Goal of the exercise: Scan the lines below for "Remove" and copy the matches.

=== Records to process ===

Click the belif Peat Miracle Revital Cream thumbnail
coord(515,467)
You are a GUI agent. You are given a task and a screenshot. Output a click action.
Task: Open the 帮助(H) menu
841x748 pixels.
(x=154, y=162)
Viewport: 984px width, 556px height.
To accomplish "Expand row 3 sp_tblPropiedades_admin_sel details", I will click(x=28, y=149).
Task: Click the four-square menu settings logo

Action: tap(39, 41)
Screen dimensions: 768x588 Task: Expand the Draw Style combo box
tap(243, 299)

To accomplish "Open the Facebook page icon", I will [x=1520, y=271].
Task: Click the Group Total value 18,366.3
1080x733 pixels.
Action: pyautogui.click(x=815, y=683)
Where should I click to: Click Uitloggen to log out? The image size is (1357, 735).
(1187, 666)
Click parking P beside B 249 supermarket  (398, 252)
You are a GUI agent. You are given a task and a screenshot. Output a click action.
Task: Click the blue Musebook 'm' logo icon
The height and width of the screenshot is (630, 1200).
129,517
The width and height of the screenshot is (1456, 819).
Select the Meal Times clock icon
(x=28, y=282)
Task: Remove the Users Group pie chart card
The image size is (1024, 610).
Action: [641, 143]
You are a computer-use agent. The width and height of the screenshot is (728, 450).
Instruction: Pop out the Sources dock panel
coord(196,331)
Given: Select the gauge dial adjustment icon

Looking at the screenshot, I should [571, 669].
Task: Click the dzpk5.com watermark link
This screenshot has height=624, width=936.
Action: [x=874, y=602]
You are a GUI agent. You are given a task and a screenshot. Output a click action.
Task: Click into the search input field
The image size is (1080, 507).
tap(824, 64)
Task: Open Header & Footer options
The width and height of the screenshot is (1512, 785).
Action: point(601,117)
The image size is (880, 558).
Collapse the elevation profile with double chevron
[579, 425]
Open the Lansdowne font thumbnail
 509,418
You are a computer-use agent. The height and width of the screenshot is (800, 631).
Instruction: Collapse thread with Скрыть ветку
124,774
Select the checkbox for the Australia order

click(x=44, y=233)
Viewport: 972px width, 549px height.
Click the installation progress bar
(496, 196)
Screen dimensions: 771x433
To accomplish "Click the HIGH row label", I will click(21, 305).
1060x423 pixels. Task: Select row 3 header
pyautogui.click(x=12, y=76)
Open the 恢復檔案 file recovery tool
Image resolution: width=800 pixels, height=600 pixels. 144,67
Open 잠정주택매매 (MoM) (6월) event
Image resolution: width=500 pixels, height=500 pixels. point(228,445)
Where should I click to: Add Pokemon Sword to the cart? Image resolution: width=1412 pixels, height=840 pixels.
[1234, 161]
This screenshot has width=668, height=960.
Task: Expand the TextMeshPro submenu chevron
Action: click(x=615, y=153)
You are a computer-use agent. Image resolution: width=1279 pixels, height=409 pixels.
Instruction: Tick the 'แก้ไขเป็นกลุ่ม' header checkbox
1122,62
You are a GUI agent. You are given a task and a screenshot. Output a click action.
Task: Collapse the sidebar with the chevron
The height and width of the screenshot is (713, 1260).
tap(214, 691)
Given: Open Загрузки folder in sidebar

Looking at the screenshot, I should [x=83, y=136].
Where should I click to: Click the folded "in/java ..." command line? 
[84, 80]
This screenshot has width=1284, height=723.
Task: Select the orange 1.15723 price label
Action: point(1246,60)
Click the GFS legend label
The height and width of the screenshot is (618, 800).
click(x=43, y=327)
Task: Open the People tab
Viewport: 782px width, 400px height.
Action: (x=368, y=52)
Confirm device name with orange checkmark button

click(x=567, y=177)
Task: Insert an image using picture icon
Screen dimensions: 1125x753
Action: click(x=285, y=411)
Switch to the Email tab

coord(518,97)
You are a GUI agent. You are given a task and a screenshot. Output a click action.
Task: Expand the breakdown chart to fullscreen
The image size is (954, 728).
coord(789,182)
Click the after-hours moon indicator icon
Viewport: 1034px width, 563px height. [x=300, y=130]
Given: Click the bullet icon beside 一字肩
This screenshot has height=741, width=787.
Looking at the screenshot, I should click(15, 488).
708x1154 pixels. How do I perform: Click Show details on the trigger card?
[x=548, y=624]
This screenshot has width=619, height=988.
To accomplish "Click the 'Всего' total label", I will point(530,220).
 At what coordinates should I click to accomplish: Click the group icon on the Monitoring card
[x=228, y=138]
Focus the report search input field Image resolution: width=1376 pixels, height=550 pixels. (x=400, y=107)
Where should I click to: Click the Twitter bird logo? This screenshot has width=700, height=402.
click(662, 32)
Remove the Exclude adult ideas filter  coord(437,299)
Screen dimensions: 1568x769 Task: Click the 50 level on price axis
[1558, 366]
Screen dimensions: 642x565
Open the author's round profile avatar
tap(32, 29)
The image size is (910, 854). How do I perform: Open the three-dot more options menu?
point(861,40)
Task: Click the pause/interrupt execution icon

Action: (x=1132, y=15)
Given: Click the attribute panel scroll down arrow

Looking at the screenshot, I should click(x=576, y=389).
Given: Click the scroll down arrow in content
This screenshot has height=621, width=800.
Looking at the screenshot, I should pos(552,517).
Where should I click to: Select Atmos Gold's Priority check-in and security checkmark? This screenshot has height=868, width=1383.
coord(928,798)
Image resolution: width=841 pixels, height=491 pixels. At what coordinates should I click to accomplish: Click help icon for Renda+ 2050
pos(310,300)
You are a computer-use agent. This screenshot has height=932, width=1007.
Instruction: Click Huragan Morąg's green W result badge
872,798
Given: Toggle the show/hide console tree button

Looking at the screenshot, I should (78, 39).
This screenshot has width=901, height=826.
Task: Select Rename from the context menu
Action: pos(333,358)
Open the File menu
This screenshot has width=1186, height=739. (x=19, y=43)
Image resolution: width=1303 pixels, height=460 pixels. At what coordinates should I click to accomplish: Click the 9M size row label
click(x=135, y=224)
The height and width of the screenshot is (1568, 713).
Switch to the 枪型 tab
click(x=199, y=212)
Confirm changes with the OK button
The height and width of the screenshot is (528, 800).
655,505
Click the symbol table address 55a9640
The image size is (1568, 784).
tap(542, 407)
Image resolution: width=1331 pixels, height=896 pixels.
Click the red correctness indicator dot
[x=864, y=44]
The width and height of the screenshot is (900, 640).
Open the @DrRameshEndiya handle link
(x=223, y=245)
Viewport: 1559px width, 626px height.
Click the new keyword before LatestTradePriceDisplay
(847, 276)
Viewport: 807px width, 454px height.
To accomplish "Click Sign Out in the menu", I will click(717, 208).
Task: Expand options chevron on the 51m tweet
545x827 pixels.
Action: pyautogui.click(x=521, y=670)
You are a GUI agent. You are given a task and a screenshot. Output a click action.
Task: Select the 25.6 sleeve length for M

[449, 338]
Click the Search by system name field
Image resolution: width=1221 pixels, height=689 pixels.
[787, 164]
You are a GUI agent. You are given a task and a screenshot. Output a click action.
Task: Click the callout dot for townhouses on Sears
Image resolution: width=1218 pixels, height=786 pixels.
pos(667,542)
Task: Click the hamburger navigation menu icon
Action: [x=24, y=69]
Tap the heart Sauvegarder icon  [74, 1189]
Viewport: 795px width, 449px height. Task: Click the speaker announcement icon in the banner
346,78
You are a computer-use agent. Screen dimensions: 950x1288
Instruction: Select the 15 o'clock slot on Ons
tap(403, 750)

===

Written solution:
Task: Remove the Users Group pie chart card
Remove the Exclude adult ideas filter  coord(437,299)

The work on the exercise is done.